In this way, a previously generated data processing topology may be analyzed based on the computation metrics. Based on this analysis, an enhancement of the data processing topology may be identified and the framework entities may be adapted accordingly.

According to a further embodiment, the computation metrics comprises CPU load, memory consumption and/or latency of the computational environment.

According to a further embodiment of the apparatus for automated generation of a data processing topology, the apparatus may further comprise a memory for storing predefined environmental models and/or a memory for storing a plurality of predefined submodules.

In this way, the predefined models and/or submodules may be provided for an efficient selecting the respective data out of the data stored in the respective memory.

According to a further aspect, a measurement system is provided for analyzing a plurality of data streams.
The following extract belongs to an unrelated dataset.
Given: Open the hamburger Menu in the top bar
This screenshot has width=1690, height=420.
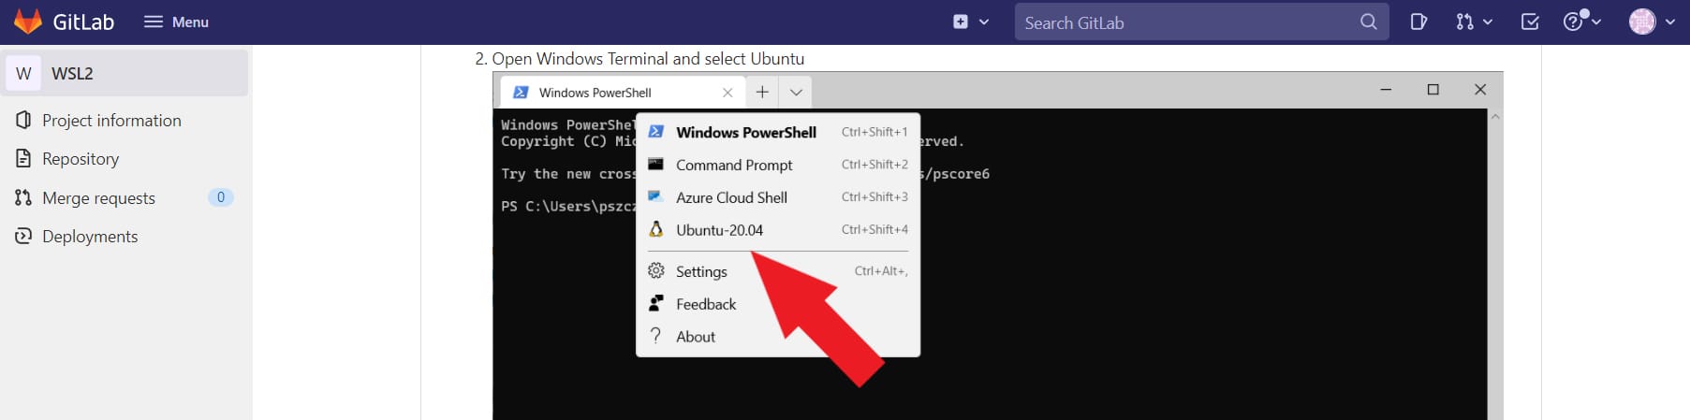Looking at the screenshot, I should (x=176, y=22).
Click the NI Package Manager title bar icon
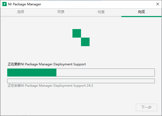 5,4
The measurement system comprises a first interface for receiving a plurality of data streams and a second interface for outputting processed data streams. The system further comprises a processor which is adapted to process the data streams received from the first interface and forward to process data streams to the second interface. Additionally, the measurement system comprises an apparatus for automated generation of a data processing topology according to the present invention, wherein the apparatus is adapted to setup the processor according to received definitions of data processing requirements.

According to a further aspect, the present invention provides a computer program product adapted to perform a method according to the present invention.
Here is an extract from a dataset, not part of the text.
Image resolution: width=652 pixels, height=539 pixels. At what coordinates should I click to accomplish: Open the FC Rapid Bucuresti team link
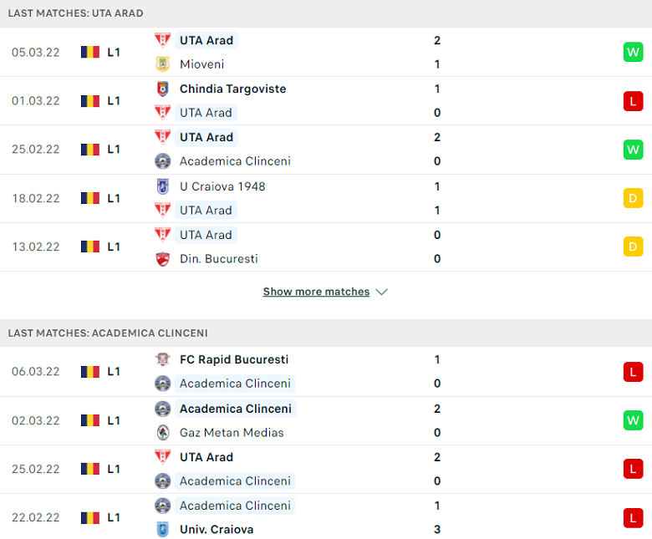click(234, 359)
Further advantages and embodiments of the present invention will become more apparent by the following description in connection with the accompanying drawings, wherein:

Figure 1 : shows a schematic illustration of a computational topology;

Figure 2: shows a processing structure using a generated data processing topology according to an embodiment;

Figure 3 : illustrates a flowchart of a method for an automated generation of a data processing topology underlying an embodiment of the present invention;

Figure 4: shows additional tasks of another method for an automated generation of a data processing topology underlying an embodiment; and

Figure 5: shows a schematic illustration of an apparatus for an automated generation of a data processing topology according to an embodiment.

Figure 1 shows a schematic illustration of a computational topology, in particular topology of Apache Storm (in the following entitles as "Storm"). Storm is a distributed real time computational system. The system provides a set of general primitives for doing batch processing. Storm provides a set of general primitives for doing real time computation. A Storm application is designed as a topology in the shape of a directed acyclic graph (DAG) with spouts and bolts acting as the graph vertices. Edges on the graph are named streams and direct data from one node to another. Together, the topology acts as a data transformation pipeline. A spout is a source 10-i of streams in a computation. A bolt may be a processing element 20-i for processing any number of input streams and producing any number of new output streams. Most of the logic of a computation goes into bolts, such as functions, filters, streaming joins, streaming aggregations, talking to databases, etc. The data processing topology is a network of sources 10-i (spouts) and processes 20-i (bolts), wherein each edge in the network representing a process 20-i subscribing to the output stream of some other sources 10-i or processes 20-i.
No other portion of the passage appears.